Sehr geehrter Herr Mann,
die Jugendorganisation Ihrer Partei wirbt mit dem Spruch "My body, my choice" ("Mein Körper, meine Wahl", z.B. hier: https://www.jusos-niedersachsen.de/gleichstellung/) für eine weitere Liberalisierung der Abtreibung. Würden Sie diese Devise auch bei der aktuellen Debatte um eine Impfpflicht gelten lassen?
Sehr geehrter Herr K.,
bei der Frage einer allgemeinen Impfpflicht müssen wichtige Güter miteinander abgewogen werden. Das Grundrecht auf körperliche Unversehrtheit des Einzelnen steht dem Infektionsrisiko der Gemeinschaft und dem Schutz unseres Gesundheitssystems vor Überlastung gegenüber. Eine allgemeine Impfpflicht kommt daher erst dann in Frage, wenn der Staat alle anderen Maßnahmen ausgeschöpft hat. Hier gibt es auch im zweiten Jahr der Pandemie in vielen Bereichen (Aufklärung, Impfangebot, Vorteile für vollständig Geimpfte) noch Potenziale, die es auszuschöpfen gilt.
Sollten diese Maßnahmen nicht zu einer Impfquote von mindestens 90% führen, ist eine Impfpflicht denkbar. So kann das Recht auf körperliche Unversehrtheit der Gesellschaft nur durch eine hohe Impfquote und den damit entstehenden Gemeinschaftsschutz dauerhaft gewährleistet werden. Dass diese Einschätzung mit dem Grundgesetz konform ist, bestätigen uns auch viele Jurist:innen. Wichtig festzustellen ist dabei, dass eine Impfpflicht kein Impfzwang ist.
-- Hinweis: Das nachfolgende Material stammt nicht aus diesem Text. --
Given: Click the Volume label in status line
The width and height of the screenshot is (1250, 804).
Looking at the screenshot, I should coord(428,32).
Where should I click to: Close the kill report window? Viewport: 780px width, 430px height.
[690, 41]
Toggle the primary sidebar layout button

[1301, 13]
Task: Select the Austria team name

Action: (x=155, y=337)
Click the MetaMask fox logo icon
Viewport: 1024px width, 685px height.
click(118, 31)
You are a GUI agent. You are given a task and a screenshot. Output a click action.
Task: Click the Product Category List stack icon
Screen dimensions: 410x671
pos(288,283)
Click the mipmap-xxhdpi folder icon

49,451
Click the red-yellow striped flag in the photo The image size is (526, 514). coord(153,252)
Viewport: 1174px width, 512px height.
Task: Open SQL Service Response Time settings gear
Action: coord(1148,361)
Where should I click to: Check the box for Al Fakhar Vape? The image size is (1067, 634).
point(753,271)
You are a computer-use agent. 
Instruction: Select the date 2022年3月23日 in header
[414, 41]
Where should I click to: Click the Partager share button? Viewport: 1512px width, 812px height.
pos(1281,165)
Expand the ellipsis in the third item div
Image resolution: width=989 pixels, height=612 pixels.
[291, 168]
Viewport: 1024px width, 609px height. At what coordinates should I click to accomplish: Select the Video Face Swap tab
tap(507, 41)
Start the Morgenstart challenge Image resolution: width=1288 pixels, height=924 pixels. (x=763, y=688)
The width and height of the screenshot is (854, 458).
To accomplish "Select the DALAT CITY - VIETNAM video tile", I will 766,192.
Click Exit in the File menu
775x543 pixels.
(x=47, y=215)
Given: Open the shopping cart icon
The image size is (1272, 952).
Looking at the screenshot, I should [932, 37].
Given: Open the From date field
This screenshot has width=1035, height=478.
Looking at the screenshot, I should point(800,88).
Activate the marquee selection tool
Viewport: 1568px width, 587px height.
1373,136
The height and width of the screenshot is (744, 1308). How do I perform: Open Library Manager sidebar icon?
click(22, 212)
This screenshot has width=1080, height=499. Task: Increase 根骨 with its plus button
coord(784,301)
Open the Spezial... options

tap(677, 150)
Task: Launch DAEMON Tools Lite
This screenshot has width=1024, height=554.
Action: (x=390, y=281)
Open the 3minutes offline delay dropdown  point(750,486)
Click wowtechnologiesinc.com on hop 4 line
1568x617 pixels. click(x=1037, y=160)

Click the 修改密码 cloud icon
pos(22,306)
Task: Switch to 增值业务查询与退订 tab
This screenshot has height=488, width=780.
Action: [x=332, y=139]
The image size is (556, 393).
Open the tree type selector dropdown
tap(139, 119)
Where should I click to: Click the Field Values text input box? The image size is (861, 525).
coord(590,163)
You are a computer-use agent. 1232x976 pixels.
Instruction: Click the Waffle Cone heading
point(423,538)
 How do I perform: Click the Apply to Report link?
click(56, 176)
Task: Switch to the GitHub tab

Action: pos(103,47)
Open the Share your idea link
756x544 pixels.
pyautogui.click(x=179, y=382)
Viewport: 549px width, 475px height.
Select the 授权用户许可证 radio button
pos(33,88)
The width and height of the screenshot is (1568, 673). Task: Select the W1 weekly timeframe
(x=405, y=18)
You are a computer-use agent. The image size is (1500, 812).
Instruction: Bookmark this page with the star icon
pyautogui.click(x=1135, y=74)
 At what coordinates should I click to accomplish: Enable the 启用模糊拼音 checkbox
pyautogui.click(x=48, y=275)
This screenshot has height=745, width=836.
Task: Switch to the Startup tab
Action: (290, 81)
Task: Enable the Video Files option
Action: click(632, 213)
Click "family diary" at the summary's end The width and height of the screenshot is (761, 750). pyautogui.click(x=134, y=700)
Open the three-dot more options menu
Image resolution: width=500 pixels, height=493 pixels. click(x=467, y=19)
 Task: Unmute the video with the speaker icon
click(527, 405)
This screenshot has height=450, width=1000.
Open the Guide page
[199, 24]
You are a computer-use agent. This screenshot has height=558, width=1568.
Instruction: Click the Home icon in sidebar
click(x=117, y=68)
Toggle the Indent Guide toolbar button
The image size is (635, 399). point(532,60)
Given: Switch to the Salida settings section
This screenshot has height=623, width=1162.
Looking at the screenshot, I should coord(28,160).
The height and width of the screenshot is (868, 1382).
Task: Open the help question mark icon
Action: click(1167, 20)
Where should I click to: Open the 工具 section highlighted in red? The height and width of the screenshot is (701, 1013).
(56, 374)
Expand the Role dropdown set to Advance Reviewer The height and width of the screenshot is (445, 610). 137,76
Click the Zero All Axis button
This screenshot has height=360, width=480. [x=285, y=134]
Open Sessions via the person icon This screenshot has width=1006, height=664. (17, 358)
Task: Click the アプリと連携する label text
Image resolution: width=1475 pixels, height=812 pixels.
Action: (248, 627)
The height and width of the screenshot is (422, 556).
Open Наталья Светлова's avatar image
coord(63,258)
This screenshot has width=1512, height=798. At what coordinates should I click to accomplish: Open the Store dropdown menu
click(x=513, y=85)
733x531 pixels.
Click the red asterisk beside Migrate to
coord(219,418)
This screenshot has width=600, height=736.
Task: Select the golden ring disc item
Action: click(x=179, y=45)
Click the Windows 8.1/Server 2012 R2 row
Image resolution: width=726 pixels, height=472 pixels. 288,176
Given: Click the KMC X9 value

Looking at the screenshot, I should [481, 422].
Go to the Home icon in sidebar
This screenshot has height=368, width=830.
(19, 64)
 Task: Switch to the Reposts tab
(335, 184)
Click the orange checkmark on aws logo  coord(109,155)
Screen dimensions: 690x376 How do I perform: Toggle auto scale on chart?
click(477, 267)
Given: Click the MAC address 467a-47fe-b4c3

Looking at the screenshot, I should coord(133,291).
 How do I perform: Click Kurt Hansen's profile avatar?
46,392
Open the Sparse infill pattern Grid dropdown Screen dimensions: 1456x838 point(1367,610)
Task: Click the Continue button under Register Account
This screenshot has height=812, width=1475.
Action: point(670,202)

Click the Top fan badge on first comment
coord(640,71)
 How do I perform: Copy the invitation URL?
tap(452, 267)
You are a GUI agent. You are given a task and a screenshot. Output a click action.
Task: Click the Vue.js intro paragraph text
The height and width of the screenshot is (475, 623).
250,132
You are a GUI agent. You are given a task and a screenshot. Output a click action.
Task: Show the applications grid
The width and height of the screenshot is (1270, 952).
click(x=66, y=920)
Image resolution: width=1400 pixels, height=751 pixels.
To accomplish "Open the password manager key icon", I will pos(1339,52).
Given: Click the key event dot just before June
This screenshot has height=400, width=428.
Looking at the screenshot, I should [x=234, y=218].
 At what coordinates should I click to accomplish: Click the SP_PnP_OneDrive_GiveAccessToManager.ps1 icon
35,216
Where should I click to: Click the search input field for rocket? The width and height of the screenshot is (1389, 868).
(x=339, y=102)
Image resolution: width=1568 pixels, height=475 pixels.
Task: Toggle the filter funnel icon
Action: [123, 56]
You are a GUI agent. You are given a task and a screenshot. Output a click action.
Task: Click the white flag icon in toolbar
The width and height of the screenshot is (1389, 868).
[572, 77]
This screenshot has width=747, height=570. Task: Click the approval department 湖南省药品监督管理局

Niemand wird zu einer Impfung gezwungen, viel mehr ist im Falle einer Verweigerung mit einem Bußgeld zu rechnen.
Die Frage einer Abtreibung ist eine rein private Entscheidung ohne Konsequenzen für Dritte. Die Entscheidung sich nicht impfen zu lassen dagegen hat nicht nur gravierende Folgen für das Infektionsrisiko unserer Mitmenschen, sie hat auch den Verlust bedeutender individueller Freiheiten zur Konsequenz.